Scrounging and Spending: Why? What? When?

The first thing you need to be able to determine is whether or not an item is an asset or a liability, so you can learn when to scrounge, and when to spend, and when you are spending, how much you should be dropping. Remember, when discerning between the two, assets always add value while liabilities oftentimes eat up resources without adding value back in.

The Importance of Research and Design

 It is no secret that startups that spend on research and design, especially forward-thinking research and design in their product categories, out-profit every other brand in their category. Every other brand in their category has less value both in the marketplace and in sales. As you build your brand, compare yourself to bigger brands in your category. If you’re competing in a marketplace with Apple, for example, then you’re going to have to spend a pretty steep amount on research and design. Apple spends between 20 and 25 percent of its overall revenue budget on research and design. In my early days at Herman Miller, they had an entire research division that built assets for the business.

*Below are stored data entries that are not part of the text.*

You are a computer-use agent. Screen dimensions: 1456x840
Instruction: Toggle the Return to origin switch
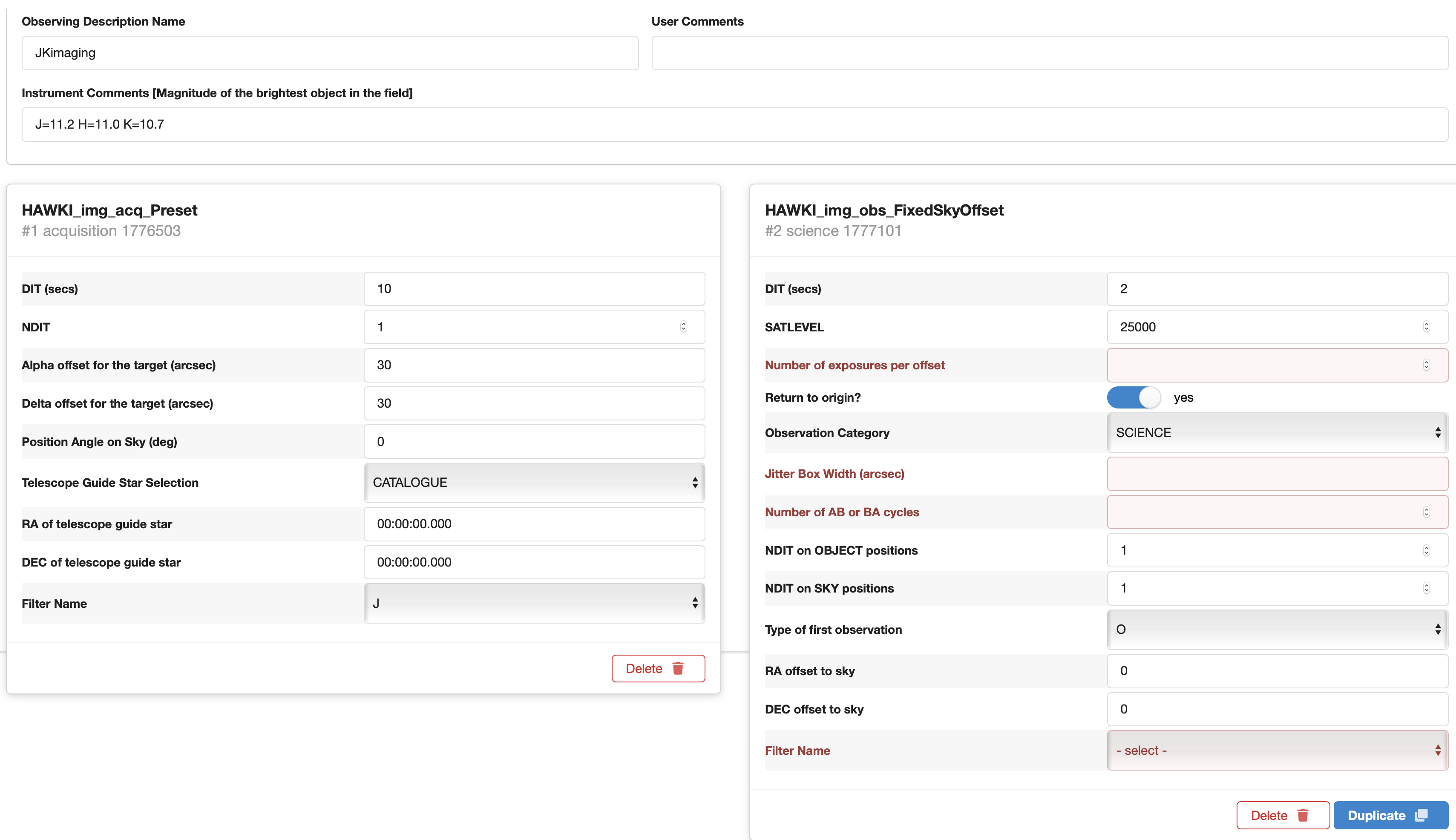tap(1134, 397)
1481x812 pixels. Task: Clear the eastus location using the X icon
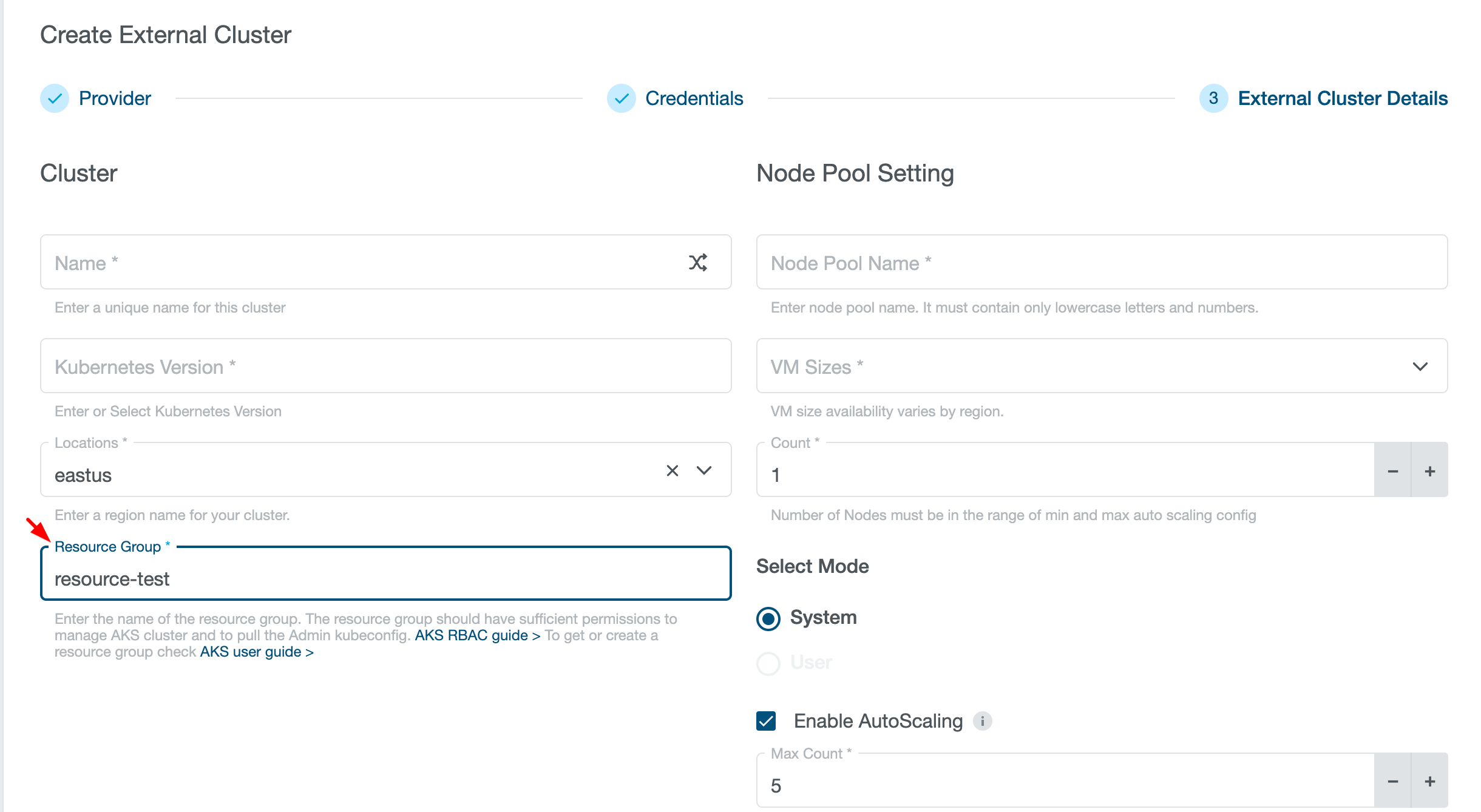click(x=673, y=470)
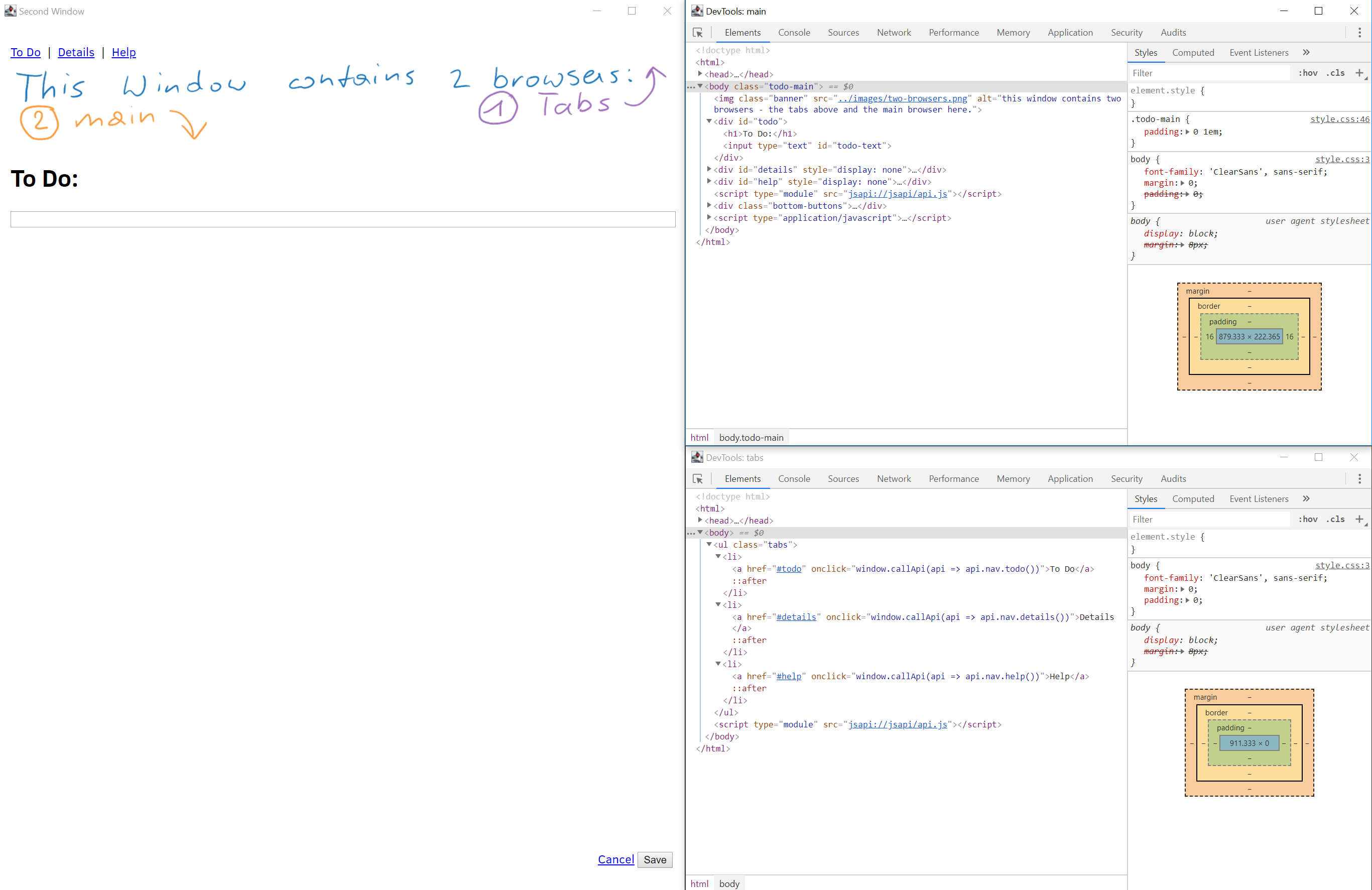The width and height of the screenshot is (1372, 890).
Task: Add new style rule in DevTools main
Action: [1359, 73]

Content-based assets. Research and white papers that help to boost the sales of existing products would be considered assets. Herman Miller researched the power of ergonomics, the comfort levels of office chairs, and so on, with the hope that this research might lead to aha! moments in which they might come up with new ideas and new projects to initiate. They also knew this content would help sell existing products.

Proprietary technologies. Any competitive advantage that is specific to what you are selling has an extreme value because that doesn’t expire in 17 to 20 years. So in this case, the more research and design you put into your proprietary technologies and processes, the more value your company has.

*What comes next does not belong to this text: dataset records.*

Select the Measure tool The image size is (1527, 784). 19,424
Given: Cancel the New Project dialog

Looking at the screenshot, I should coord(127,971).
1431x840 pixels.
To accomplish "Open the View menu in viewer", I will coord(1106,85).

Intellectual property and patents. You need to spend the money on the product and delay your patent costs until the product is actually launched and you have some revenue generating. Don’t get excited by a piece of paper with a seal and bankrupt your funds unnecessarily. Set this piece into your timeline and budgeting plan in the appropriate place, and be patient. Your patent is not an asset if you don’t have sales proof.

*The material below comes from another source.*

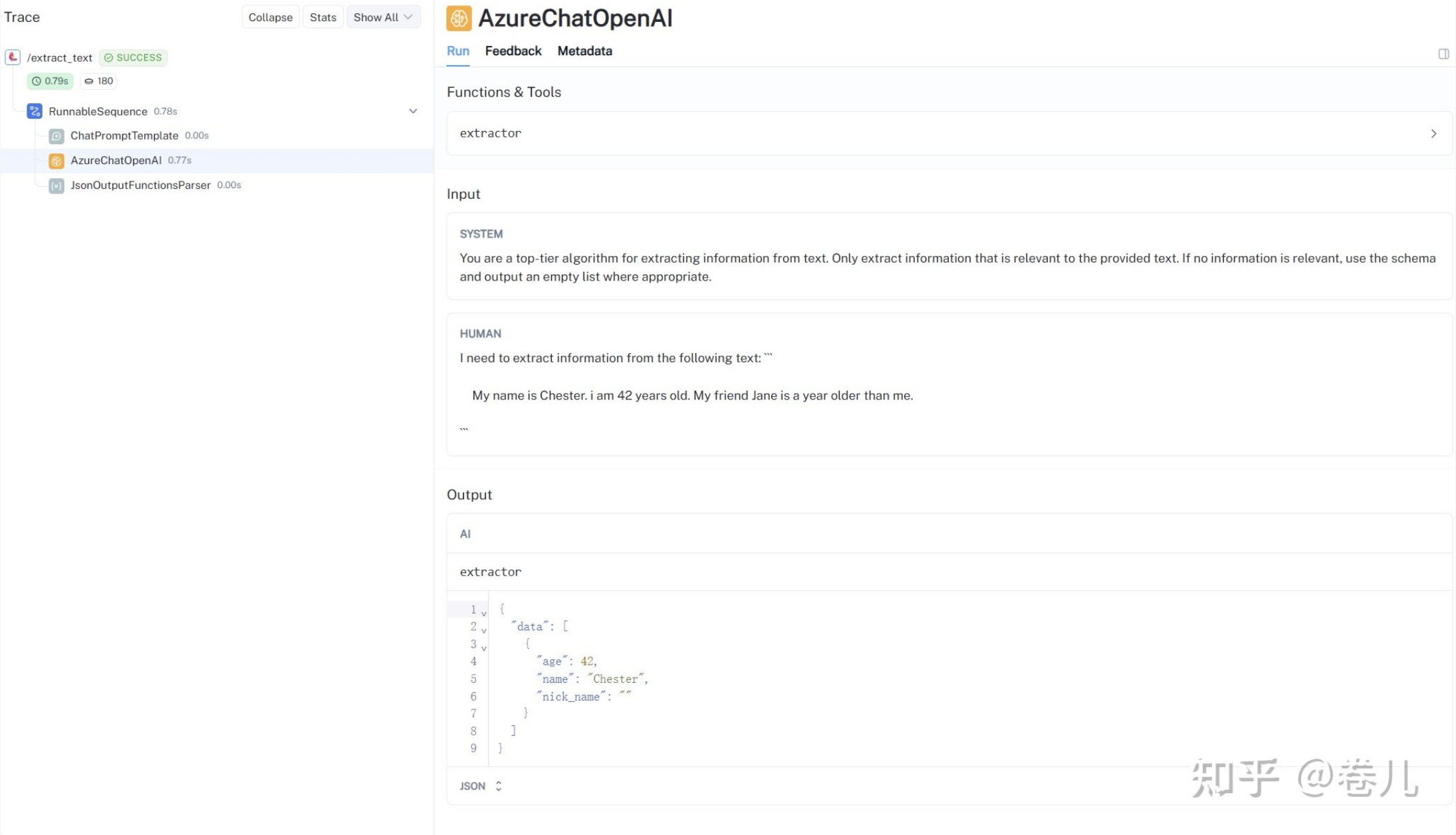The width and height of the screenshot is (1456, 835).
Task: Expand the extractor function row
Action: [x=1433, y=134]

For All of the Above: Follow My 2 Percent Rule

You should never spend more than 2 percent of your money on intellectual property costs, like patents and trademarks. If your research and design tasks are the product and you need to do models and staff designers (in house or out), you should consider doubling that and coming in at overall cost under 5 percent. Whether that’s hiring designers, having in-house staff, lawyers, legal fees to file patents, filing copyrights, filing trademarks…those are all included in that 2 to 5 percent.

In my experience, the necessary budget for a consumer product startup to actually get to market falls between $80,000 and $100,000.


Sales and Budgets Grow Up Together

As your sales grow, you also want that budget to grow up as well, because you want to make sure that you’re ahead of the market and product cycles, that you’re doing research in your category, that you are understanding your marketplace, and that you’ve got a strong consumer understanding. Think about what this research and time might cost, project it out, and then figure out where you need to be in your revenue stream to afford these things. Reverse engineer your budget to make sure there aren’t gaps or holes you hadn’t considered.

If you hit into more than 20 percent of your overall budget on research and design, modeling, prototyping, patents, and filings, without sales revenue growth already happening, you’ve overspent and are likely going to run out of money. Launching a startup is more cross country, less hundred-meter dash. You’ve got to be in it for the long haul, and to stay in it, you have to be able to fund the full needs of your launch.